**TASK BRIEF:**
Copy out, precisely as given, the lines from the line with "The height and width of the screenshot is (1280, 720)." to the end of the entries that follow.

Dataset entries:
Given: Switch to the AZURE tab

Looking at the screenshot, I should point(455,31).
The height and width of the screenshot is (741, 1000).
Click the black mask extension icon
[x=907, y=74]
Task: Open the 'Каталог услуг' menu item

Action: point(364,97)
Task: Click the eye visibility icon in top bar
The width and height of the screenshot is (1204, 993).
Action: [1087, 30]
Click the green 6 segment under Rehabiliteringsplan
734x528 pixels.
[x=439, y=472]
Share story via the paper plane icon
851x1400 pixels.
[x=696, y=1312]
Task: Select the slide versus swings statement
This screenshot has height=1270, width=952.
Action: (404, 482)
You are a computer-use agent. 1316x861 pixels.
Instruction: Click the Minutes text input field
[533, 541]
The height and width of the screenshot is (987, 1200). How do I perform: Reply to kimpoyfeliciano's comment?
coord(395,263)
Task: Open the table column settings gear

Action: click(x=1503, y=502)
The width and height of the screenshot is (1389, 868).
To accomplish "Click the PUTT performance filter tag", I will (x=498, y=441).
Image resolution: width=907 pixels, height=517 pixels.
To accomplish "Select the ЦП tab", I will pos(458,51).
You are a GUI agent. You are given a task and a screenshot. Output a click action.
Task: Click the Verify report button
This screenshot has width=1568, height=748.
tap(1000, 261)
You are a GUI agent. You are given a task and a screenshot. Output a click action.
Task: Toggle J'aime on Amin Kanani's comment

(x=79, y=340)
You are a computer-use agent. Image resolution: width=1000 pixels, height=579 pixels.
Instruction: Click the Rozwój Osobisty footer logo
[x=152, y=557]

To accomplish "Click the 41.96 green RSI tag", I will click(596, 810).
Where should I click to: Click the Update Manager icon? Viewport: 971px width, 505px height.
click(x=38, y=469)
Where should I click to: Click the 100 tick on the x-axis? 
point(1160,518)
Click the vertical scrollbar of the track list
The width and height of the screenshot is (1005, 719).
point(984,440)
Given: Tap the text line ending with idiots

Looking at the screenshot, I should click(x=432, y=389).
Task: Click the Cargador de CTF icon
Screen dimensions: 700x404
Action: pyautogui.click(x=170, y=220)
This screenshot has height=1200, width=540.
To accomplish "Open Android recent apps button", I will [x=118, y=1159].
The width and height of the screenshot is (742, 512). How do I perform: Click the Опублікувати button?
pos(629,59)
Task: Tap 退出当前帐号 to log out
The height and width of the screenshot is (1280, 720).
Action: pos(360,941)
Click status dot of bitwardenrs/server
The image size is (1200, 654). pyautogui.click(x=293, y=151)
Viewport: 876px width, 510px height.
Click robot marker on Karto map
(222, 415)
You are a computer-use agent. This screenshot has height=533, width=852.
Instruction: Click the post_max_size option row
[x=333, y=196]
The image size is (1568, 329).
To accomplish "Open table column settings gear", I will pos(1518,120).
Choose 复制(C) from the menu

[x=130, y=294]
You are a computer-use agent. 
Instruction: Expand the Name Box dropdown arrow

**EXPECTED ANSWER:**
The height and width of the screenshot is (1280, 720).
Action: pos(360,941)
Click status dot of bitwardenrs/server
The image size is (1200, 654). pyautogui.click(x=293, y=151)
Viewport: 876px width, 510px height.
Click robot marker on Karto map
(222, 415)
You are a computer-use agent. This screenshot has height=533, width=852.
Instruction: Click the post_max_size option row
[x=333, y=196]
The image size is (1568, 329).
To accomplish "Open table column settings gear", I will pos(1518,120).
Choose 复制(C) from the menu

[x=130, y=294]
You are a computer-use agent. 
Instruction: Expand the Name Box dropdown arrow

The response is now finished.